Zhou Zheng-Song, Chen Xu-Miao, Zhang Hao-Yu, Wan Hong-Li, Zhao Jie-Yi, Zhang Tao, Wang Xiao-Yu

机构信息

Chengdu Jincheng College, Chengdu 611731, China.

West China School of Public Health and West China Fourth Hospital, Sichuan University, Chengdu 610041, China.

出版信息

Sichuan Da Xue Xue Bao Yi Xue Ban. 2022 Jan;53(1):114-120. doi: 10.12182/20220160302.

Abstract

OBJECTIVE

To examine the performance and application value of improved Unet network technology in the recognition and segmentation of hemorrhage regions in brain CT images.

METHODS

A total of 476 brain CT images of patients with spontaneous intracerebral hemorrhage (SICH) were retrospectively included. The improved Unet network was used to identify and segment the hemorrhage regions in the patients' brain CT images. The CT imaging data of the hemorrhage regions were manually labelled by clinicians. After randomized sorting, 430 data sets from 106 patients were selected for inclusion in the training set and 46 data sets from 11 patients were included in the test set. After data enhancement, the experimental data set underwent network training and model testing in order to assess the segmentation performance.

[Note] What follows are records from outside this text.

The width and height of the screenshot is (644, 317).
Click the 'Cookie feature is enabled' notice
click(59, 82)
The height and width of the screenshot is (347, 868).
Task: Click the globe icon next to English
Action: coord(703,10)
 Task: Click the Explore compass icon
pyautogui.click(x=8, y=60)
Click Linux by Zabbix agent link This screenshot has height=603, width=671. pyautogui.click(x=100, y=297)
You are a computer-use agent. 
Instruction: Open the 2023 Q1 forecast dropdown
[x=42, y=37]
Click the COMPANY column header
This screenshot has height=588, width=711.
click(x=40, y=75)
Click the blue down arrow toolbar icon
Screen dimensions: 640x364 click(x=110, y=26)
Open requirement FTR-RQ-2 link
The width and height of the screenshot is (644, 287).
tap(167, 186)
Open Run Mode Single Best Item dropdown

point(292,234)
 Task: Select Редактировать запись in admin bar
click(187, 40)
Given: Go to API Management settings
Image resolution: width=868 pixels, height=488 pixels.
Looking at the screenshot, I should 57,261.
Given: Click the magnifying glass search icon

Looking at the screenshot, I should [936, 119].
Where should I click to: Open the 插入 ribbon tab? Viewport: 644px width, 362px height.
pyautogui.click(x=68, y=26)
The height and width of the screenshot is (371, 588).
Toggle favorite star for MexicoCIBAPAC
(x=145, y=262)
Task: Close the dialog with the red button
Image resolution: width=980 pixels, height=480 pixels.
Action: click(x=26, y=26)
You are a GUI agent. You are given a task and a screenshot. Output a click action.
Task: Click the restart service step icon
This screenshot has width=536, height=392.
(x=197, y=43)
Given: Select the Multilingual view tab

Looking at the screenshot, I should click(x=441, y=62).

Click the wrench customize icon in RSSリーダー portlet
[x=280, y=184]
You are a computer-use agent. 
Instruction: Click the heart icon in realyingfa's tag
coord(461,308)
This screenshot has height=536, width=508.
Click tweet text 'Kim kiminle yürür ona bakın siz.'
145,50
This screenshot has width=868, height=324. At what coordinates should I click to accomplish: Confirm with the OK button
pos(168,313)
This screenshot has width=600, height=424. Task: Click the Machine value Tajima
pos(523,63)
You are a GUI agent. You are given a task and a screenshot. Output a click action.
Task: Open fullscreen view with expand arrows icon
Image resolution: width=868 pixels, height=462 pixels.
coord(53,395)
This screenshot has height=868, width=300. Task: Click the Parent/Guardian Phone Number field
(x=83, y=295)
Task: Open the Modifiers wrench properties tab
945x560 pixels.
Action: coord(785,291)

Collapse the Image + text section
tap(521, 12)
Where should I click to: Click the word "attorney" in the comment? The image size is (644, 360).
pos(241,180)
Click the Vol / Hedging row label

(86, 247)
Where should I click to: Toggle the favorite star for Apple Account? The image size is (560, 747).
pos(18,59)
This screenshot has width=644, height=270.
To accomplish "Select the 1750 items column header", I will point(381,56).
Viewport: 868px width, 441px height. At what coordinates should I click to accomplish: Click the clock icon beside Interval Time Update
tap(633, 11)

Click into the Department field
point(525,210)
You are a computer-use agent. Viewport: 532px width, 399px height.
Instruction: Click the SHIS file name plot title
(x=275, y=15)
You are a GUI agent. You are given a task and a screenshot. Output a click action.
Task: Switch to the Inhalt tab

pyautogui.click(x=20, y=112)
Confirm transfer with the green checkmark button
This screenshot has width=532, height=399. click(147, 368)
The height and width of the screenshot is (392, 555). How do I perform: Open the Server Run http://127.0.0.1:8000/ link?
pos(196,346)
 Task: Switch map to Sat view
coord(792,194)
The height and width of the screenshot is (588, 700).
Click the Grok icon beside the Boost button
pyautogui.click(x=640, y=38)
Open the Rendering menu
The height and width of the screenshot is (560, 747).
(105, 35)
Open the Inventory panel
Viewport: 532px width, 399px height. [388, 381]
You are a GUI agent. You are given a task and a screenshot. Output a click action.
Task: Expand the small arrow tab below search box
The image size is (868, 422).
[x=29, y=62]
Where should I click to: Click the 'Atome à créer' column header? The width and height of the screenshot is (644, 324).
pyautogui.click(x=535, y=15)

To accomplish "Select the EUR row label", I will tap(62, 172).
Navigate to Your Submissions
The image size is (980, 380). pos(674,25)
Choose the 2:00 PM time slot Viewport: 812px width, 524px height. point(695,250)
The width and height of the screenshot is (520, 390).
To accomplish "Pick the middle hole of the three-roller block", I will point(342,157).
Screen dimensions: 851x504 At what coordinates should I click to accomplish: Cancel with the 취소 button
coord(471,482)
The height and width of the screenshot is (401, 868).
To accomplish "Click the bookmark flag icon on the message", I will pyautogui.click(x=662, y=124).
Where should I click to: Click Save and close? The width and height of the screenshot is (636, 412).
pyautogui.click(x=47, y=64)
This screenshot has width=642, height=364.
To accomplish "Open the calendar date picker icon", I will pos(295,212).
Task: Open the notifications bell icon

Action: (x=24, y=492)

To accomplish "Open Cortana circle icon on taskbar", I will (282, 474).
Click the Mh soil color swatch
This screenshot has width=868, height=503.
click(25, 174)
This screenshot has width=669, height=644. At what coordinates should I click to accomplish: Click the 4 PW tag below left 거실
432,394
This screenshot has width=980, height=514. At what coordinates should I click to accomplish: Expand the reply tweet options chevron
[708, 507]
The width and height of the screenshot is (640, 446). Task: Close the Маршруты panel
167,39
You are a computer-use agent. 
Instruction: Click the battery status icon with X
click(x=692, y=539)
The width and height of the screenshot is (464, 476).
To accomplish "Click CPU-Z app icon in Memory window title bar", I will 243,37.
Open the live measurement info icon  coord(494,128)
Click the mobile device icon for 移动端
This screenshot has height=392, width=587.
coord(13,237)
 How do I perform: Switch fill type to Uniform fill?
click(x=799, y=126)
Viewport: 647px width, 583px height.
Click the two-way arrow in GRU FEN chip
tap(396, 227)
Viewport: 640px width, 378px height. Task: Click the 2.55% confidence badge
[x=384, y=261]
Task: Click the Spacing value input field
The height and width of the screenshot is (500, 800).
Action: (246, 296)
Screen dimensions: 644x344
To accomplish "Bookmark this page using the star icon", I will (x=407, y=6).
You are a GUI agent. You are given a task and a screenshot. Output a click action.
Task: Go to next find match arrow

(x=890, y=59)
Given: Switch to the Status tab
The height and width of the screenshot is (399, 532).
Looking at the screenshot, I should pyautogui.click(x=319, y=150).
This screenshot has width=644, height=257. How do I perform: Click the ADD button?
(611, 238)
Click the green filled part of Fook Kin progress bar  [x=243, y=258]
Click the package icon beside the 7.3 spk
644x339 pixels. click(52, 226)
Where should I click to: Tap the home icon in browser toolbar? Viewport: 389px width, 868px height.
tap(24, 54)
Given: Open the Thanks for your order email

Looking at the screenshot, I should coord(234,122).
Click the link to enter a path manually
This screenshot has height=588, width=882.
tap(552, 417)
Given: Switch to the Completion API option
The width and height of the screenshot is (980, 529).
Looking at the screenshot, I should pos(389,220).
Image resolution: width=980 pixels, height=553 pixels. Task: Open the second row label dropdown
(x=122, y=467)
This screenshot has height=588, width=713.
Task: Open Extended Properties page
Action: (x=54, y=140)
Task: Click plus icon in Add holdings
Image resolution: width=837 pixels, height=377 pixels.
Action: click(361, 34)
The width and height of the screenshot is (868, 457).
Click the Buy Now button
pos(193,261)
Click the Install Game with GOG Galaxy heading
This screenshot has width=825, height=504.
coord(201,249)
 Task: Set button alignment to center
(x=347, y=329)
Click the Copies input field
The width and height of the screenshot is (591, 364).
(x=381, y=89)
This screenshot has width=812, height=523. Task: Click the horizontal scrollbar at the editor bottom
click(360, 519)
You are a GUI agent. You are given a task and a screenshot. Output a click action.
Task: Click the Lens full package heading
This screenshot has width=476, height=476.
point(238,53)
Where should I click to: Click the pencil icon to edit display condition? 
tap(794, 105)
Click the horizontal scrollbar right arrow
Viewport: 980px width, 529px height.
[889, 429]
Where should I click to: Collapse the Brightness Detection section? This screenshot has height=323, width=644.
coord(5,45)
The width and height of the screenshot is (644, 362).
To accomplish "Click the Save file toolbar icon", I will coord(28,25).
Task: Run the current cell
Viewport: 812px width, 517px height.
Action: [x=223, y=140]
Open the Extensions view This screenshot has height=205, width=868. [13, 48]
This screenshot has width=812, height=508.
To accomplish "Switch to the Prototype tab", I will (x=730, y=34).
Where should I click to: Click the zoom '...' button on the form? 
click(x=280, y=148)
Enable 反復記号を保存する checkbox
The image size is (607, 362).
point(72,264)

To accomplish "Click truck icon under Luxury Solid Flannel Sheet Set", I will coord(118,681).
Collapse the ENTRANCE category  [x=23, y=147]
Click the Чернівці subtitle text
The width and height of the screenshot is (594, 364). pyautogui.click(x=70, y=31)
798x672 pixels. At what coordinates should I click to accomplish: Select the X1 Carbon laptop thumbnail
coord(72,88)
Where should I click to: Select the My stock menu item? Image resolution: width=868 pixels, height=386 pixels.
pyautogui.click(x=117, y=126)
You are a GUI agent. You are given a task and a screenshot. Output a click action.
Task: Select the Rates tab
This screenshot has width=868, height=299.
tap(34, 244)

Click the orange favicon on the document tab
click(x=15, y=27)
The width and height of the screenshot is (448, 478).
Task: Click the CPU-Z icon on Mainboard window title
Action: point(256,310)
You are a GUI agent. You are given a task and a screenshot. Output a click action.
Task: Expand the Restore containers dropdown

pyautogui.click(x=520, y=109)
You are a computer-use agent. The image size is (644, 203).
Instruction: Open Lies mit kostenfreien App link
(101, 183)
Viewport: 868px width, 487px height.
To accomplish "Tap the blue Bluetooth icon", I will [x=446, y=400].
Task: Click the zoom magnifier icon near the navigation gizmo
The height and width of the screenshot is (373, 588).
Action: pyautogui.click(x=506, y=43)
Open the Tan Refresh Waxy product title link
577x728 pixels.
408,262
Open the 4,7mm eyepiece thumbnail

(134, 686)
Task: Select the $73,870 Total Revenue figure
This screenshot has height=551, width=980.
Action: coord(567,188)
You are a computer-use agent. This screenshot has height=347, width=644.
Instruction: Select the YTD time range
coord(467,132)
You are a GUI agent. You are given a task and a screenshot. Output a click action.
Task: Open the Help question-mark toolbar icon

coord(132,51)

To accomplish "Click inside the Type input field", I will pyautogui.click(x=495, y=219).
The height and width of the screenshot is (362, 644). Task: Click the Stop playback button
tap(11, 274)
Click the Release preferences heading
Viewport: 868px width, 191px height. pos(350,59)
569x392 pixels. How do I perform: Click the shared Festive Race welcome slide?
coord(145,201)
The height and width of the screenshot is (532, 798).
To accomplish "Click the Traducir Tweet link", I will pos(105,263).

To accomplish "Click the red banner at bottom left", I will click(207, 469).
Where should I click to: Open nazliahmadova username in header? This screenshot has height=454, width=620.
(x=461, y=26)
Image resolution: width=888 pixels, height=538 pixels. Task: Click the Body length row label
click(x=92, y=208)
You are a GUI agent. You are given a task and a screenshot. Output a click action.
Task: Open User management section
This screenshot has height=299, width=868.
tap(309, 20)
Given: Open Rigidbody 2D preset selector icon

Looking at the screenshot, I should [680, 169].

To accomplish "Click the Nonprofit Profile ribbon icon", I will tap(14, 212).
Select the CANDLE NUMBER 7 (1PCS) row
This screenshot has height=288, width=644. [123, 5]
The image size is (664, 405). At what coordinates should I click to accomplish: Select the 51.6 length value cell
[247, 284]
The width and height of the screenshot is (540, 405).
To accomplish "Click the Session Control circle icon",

The segmentation results were compared with the those of the Unet network (Base), FCN-8s network and Unet++ network.

RESULTS

In the segmentation of brain CT image hemorrhage region with the improved Unet network, the three evaluation indicators of Dice similarity coefficient, positive predictive value (PPV), and sensitivity coefficient (SC) reached 0.8738, 0.9011 and 0.8648, respectively, increasing by 8.80%, 7.14% and 8.96%, respectively, compared with those of FCN-8s, and increasing by 4.56%, 4.44% and 4.15%, respectively, compared with those of Unet network (Base). The improved Unet network also showed better segmentation performance than that of Unet++ network.

CONCLUSION

The improved method based on Unet network proposed in this report displayed good performance in the recognition and segmentation of hemorrhage regions in brain CT images, and is an appropriate method for the recognition and segmentation of hemorrhage regions in brain CT images, showing potential application value for assisting clinical decision-making and preventing early hematoma expansion.

摘要

目的

探讨改进的Unet网络技术在脑CT图像出血区域识别与分割中的性能及应用价值。

方法

回顾性纳入476例自发性脑出血(SICH)患者的脑CT图像。采用改进的Unet网络对患者脑CT图像中的出血区域进行识别和分割。出血区域的CT成像数据由临床医生手动标注。随机排序后,选取106例患者的430个数据集纳入训练集,11例患者的46个数据集纳入测试集。经过数据增强后,对实验数据集进行网络训练和模型测试,以评估分割性能。将分割结果与Unet网络(基础版)、FCN - 8s网络和Unet++网络的分割结果进行比较。

结果

在使用改进的Unet网络分割脑CT图像出血区域时,Dice相似系数、阳性预测值(PPV)和敏感系数(SC)这三个评估指标分别达到0.8738、0.9011和0.8648,与FCN - 8s相比,分别提高了8.80%、7.14%和8.96%,与Unet网络(基础版)相比,分别提高了4.56%、4.44%和4.15%。改进的Unet网络在分割性能上也优于Unet++网络。

结论

本报告提出的基于Unet网络的改进方法在脑CT图像出血区域的识别与分割中表现良好,是一种适用于脑CT图像出血区域识别与分割的方法,在辅助临床决策和预防早期血肿扩大方面显示出潜在的应用价值。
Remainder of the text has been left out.